日本人の英作文30

久々の英語関連記事の更新。
ちょっと間が空いたのは、"come or go"問題に関して、ネタを仕込んでいたからだ。
ある場面で、goを使うべきなのか、comeを使うべきなのかは、日本人には意外なほど難しいことは、先に述べた。
この問題に限らず、中学段階で習う、英語の基本中の基本とも言うべき事項について、日本人英語学習者の多くは、私を含めて身に付いていないものがかなりある。この点に関して、薦めたい本がある。
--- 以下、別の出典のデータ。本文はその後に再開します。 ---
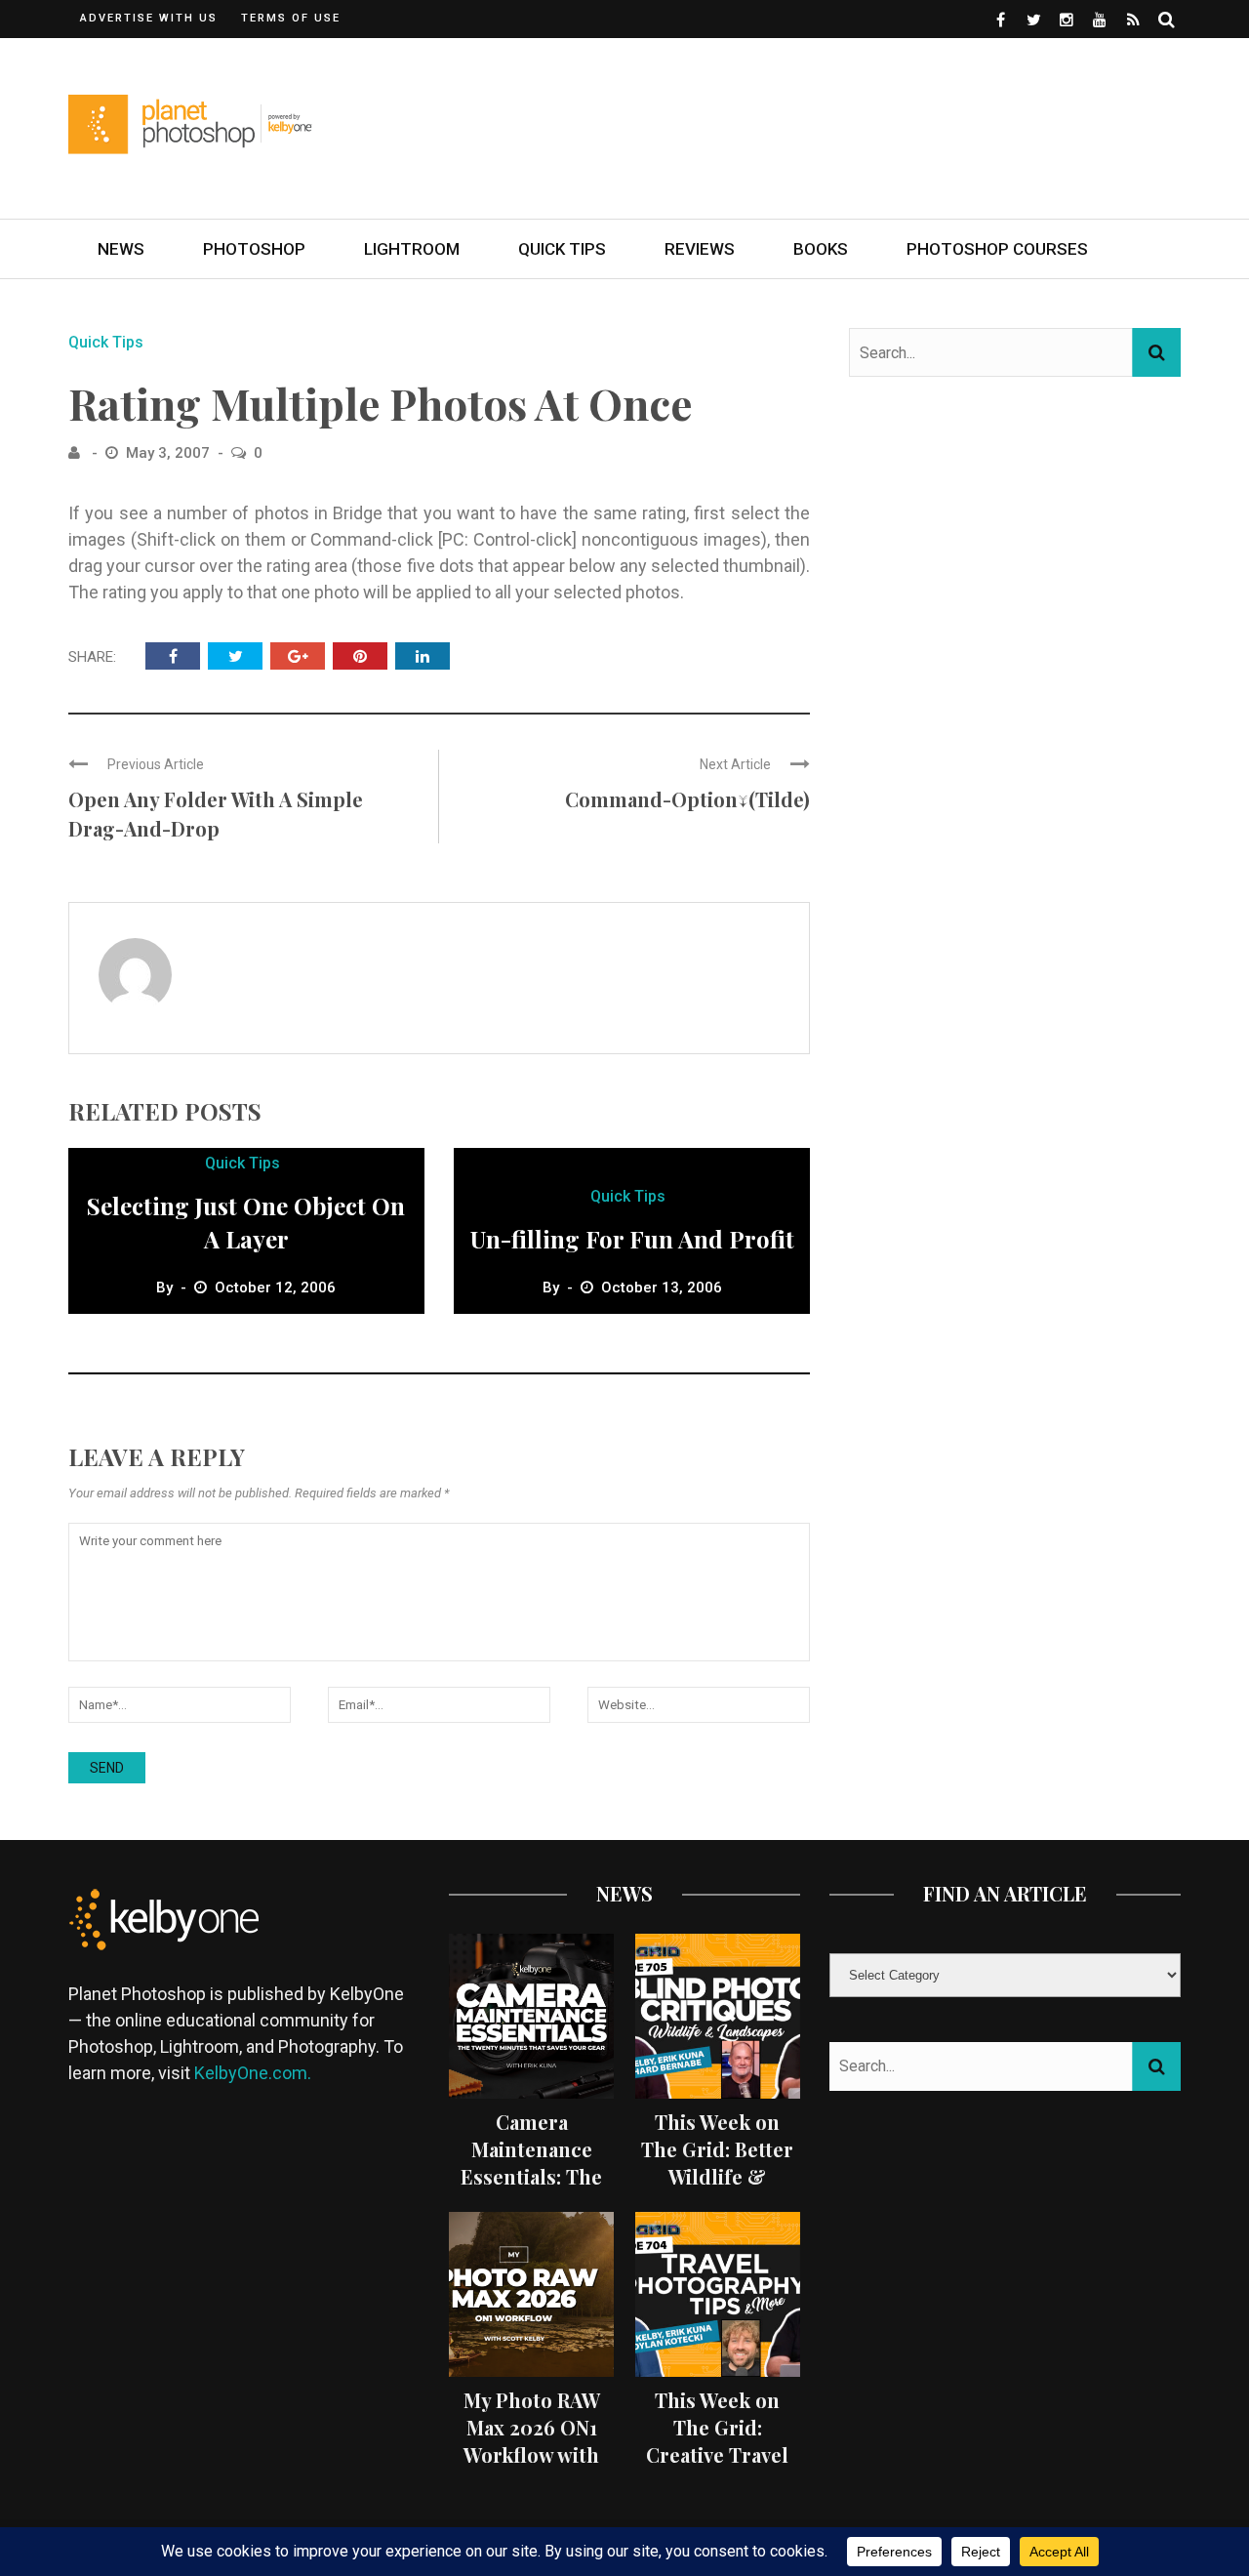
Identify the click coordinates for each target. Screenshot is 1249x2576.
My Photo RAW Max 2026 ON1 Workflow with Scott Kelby (531, 2441)
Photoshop (254, 249)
本の題名は、「日英対照 英語表現研究」。著者は衣笠忠司。副題が「マンガ対訳本から学ぶ」となっている。副題からすると、マンガに出てきたシーンが採録されているかと思ったら、それは一切なく、マンガの日本語のせりふに対して、同じマンガの英語版を対比させ、英語表現を学ぼうというものだ。
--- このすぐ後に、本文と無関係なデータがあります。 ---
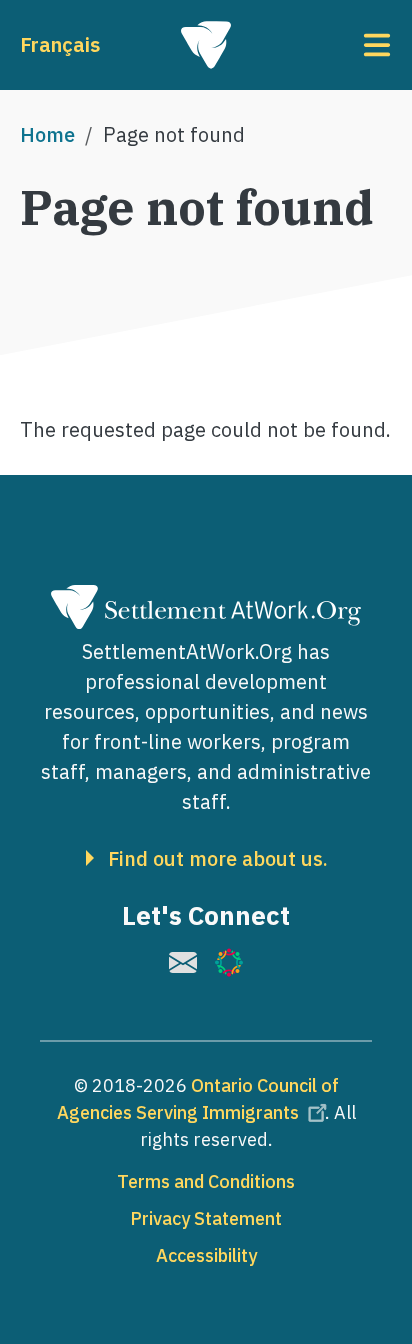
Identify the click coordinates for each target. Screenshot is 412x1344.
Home (47, 134)
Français (60, 44)
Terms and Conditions (206, 1181)
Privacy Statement (206, 1218)
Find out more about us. (218, 859)
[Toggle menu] (330, 45)
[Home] (206, 45)
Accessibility (206, 1255)
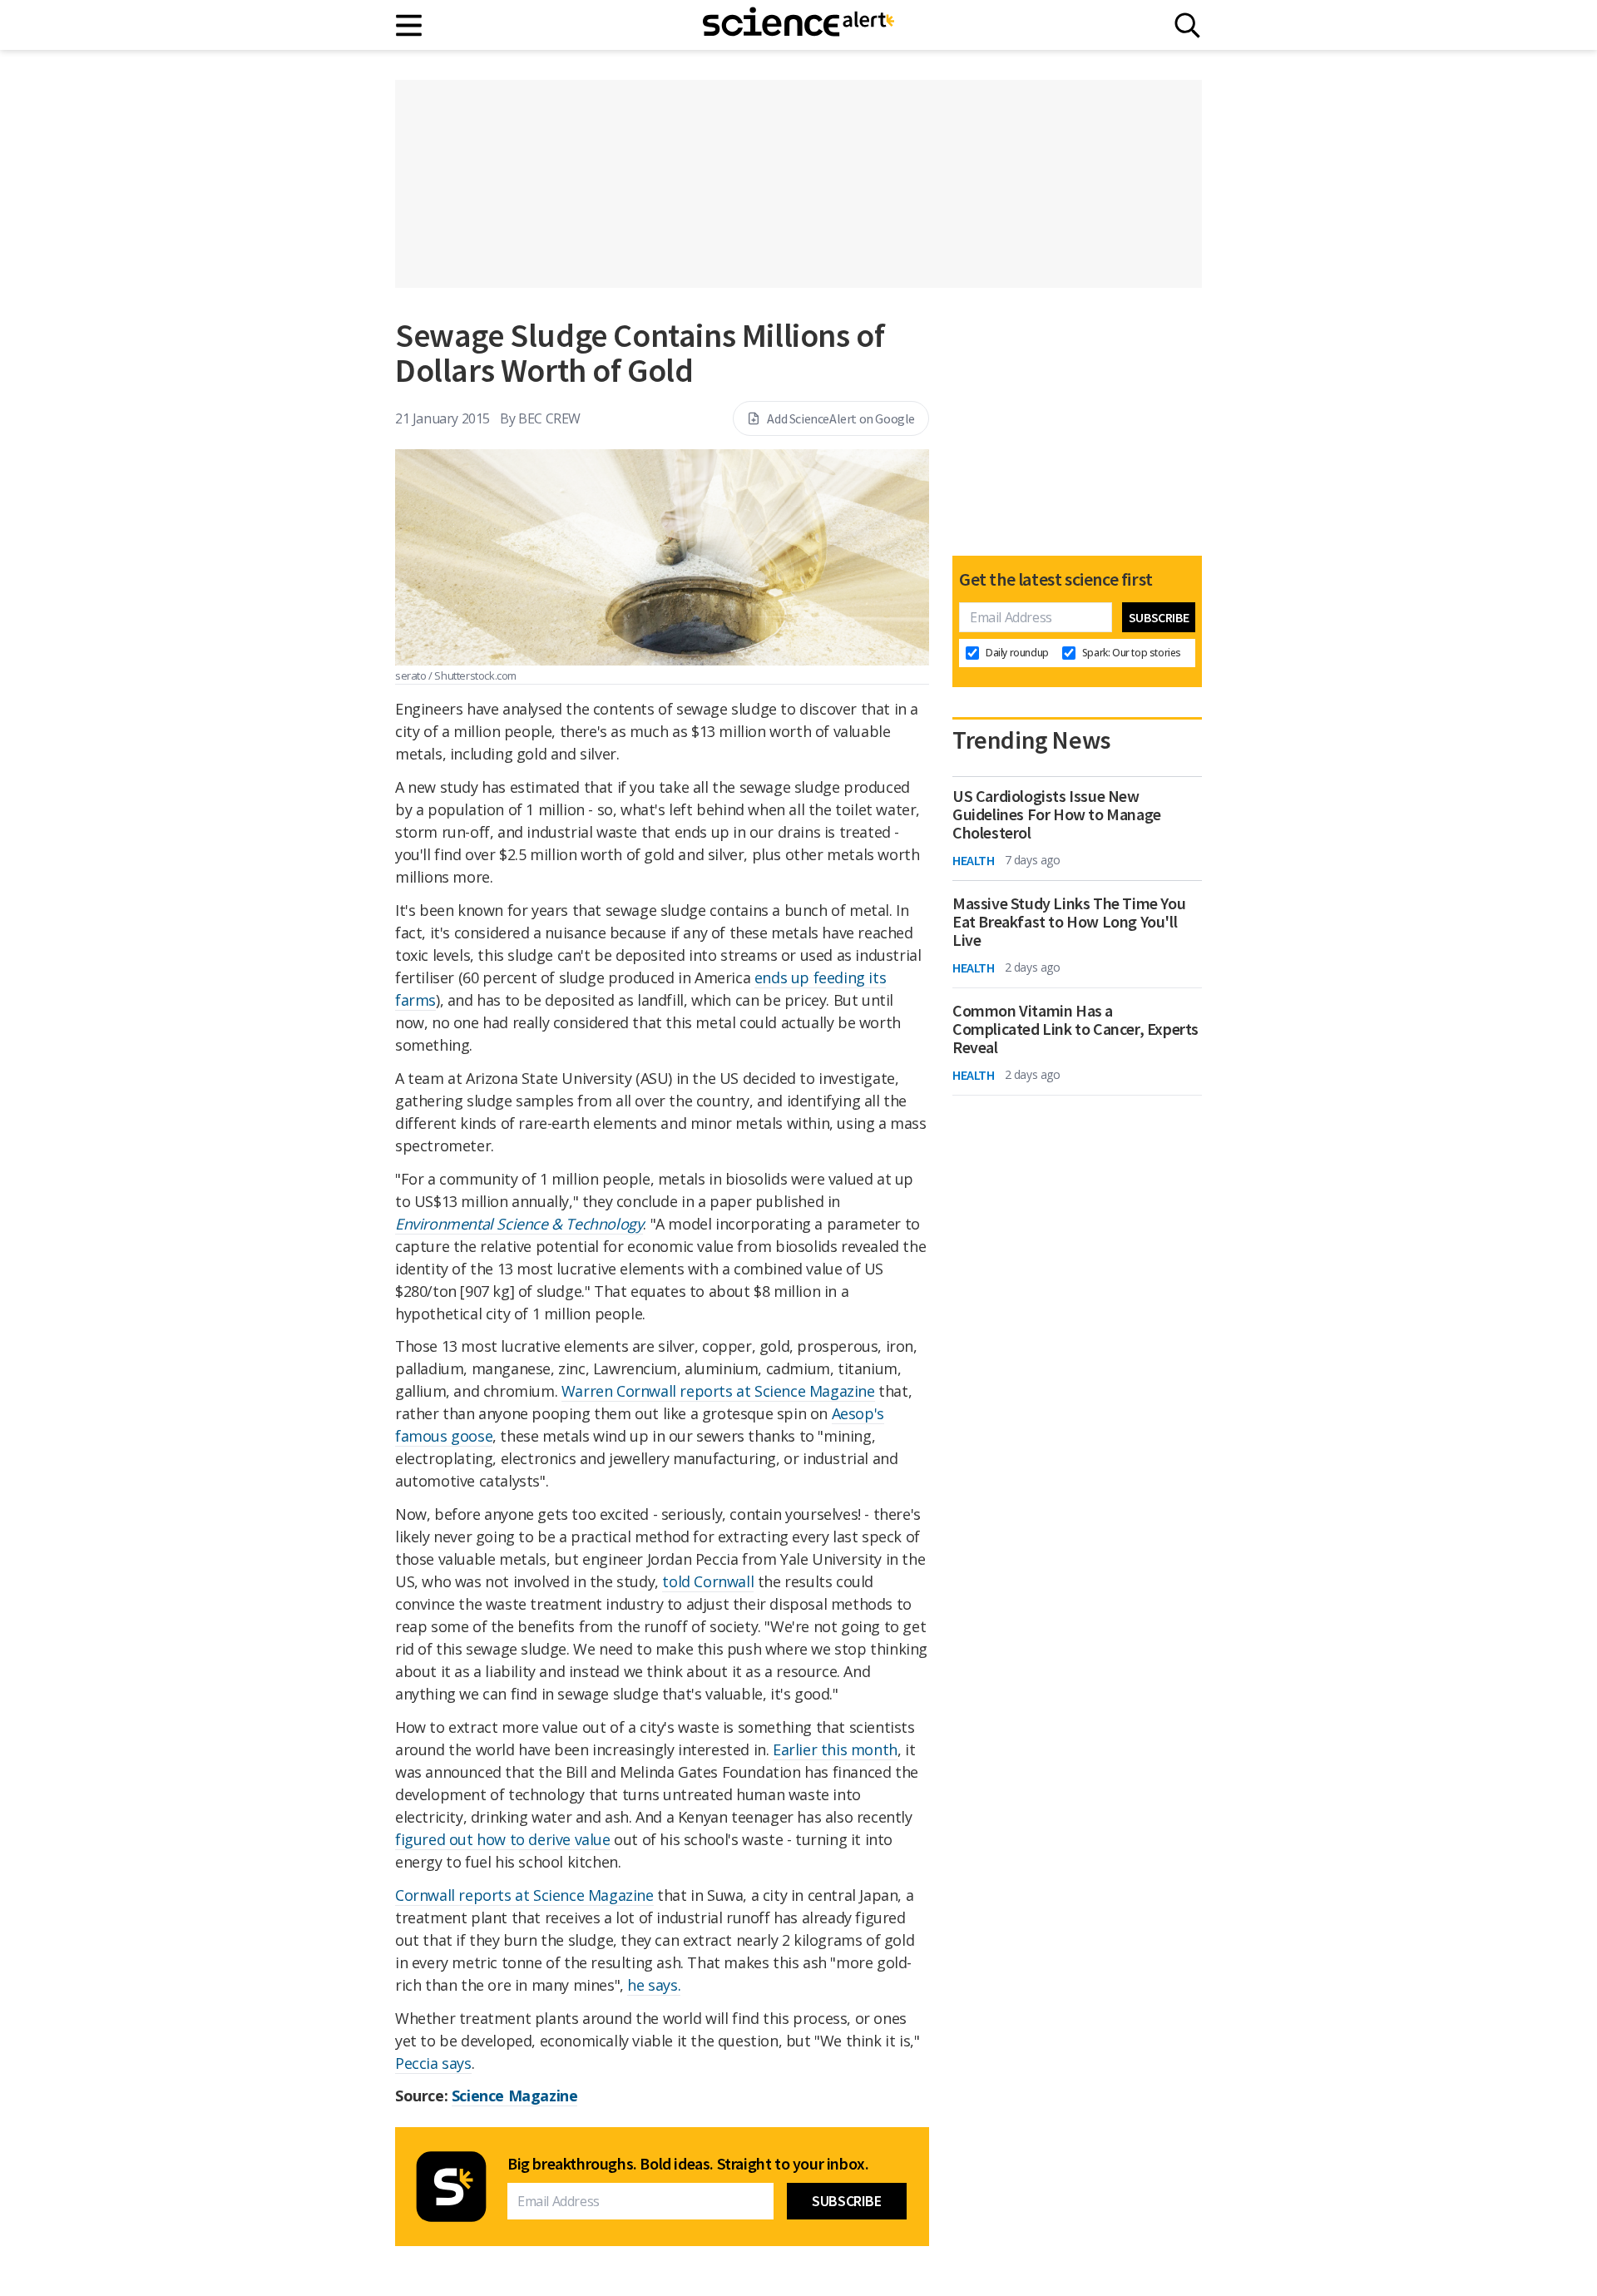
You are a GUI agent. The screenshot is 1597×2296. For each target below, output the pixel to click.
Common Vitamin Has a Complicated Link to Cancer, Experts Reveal (1075, 1029)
日本語が元で、それが英語に翻訳されたものというのは意外に少ない。そういう意味で、マンガ対訳本に目をつけた筆者はなかなかの慧眼といえる。
さて、その本の第11章は『go, come, beと「行く」「来る」』となっている。この章の一部を以下に引用する。

11.1. 中心に向かう場合(come=行く, 来る)
日本語では、あくまでも話し手を中心として考えますので、人が話し手から遠ざかる行為は「行く」であり、人が話してのほうに近づく行為は「来る」となります。しかし、英語では中心ととらえているほうに近づく行為はすべてcomeを使い、中心から離れる行為はgoを使う点が違っています。
(1) comeを使う場合
  a. 中心(声のする方向・誘われた方向に)近づく: 行く、参る
  b. 中心(話し手のほうに)近づく: 来い、来る、おいで
  c. 中心(相手先に)近づいて到着する: きた
そのことをわかりやすくしたのが(1a.b)です。つまり、(1a)の場合では日本語は「行く」ですが、英語はcomeになるという違いがあります。
(2) (玄関でだれかが)ごめん下さいまし
  Anyone home?
(奥さんが)ハーイただいま
  Yes, coming! (中心=声の方向)
(3) (トランプで、子供たちが)お母さんの番だよ
  Mom, your turn!
(別の場所にいた母親が)はいはい
  Coming! (中心=声 (子供達)の方向)
(2)では玄関で声がする場合、玄関が中心となり、そこに近づくのはcomeとなります。ComingというのはI'm coming.を略した形です。(3)も同じような状況で、「お母さんの番だよ」と呼ばれているわけで、声がしてるところに近づくので、英語はcomeを使います。
(以下略)

comeとgoの使い分けを本書では中心ということば使ってうまく説明している。このブログでは、comeとgoの使い分けを接近関係と離脱関係という言葉で説明したが、まず意識の中心がどこにあるのかを決めてから、そこに近づく場合をcomeと表現するのだという本書の説明の方がわかりやすいかもしれない。